Posted by: James Maskell | August 02, 2007 at 10:02
I've read through the whole of 'uniting the community' at:
http://standupspeakup.conservatives.com/Reports/AnUnquietWorld/3_studies_uniting_the_country.pdf
It certainly represents an improvement on govt policy. It is unequivocal that the MCB and 'moderate' Islamists are part of the problem, not part of the solution.
It alludes to preventing foreign funding of radicalisation, but unsurprisingly doesn't mention that this funding comes mostly from our Gulf 'allies'.
It advocates increasing opprtunities for Muslim women and protecting them from forced marriage and other unpleasant practices - I agree this is certainly a desirable goal, which we should pursue, but most Muslim terrorists are men, they expect to be able to dominate their wives, and I'd think promoting female equality is more likely to aggravate than conciliate them.
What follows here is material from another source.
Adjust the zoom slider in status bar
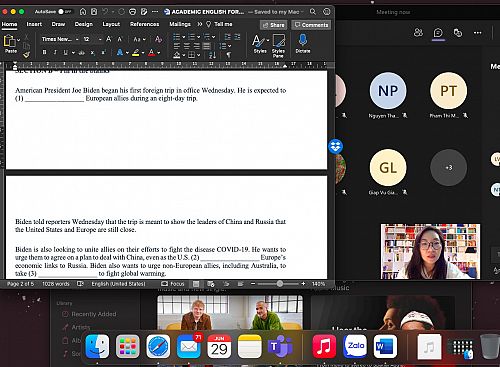This screenshot has height=367, width=500. pyautogui.click(x=278, y=284)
Presumably the idea is that in the long term Muslims raised by educated, liberated women are less likely to be terrorists, which seems a reasonable idea but is surely a long way off, especially as Muslim men continue to be able to bring in wives from Muslim countries where oppression of women is State-supported.
Finally, it states several times that the widespread belief that Islam is a threat to democracy is mistaken 'and must be countered', but doesn't give much reason why this belief is mistaken; on an objective reading most of the evidence in the report supports the view that Islam, as it actually exists, certainly can be a threat to democracy - there are Koranically-supported interpretations that are not such a threat, but the dominant interpretations definitely are. So this seems more like wishful thinking than hard-headed analysis.
Posted by: Simon Newman | August 02, 2007 at 11:05
Overall, on my reading the report seeks to reject cultural Marxism/left liberalism, while also rejecting traditional conservatism (the defense of non-liberal values rooted in the particularities of nation and people), and seeks to adhere to classical liberalism, unfortunately thus keeping the door open to c-M values, in which 'integration is a two way street' becomes 'we must change our way of life to conciliate hostile immigrants'.
Posted by: Simon Newman | August 02, 2007 at 11:13
The report's statement that
In an age of migration, the mental image of ourselves as a settled society to which incomers should conform without change or effort on our part is unhelpful"
is itself unhelpful, I think. Telling everyone else that they have to change to accomodate one group of incomers, during a terrorist campaign originating from amongst those incomers, is not going to make everyone else more favourably disposed towards them. Indeed it heightens the fear & anxiety that the report laments.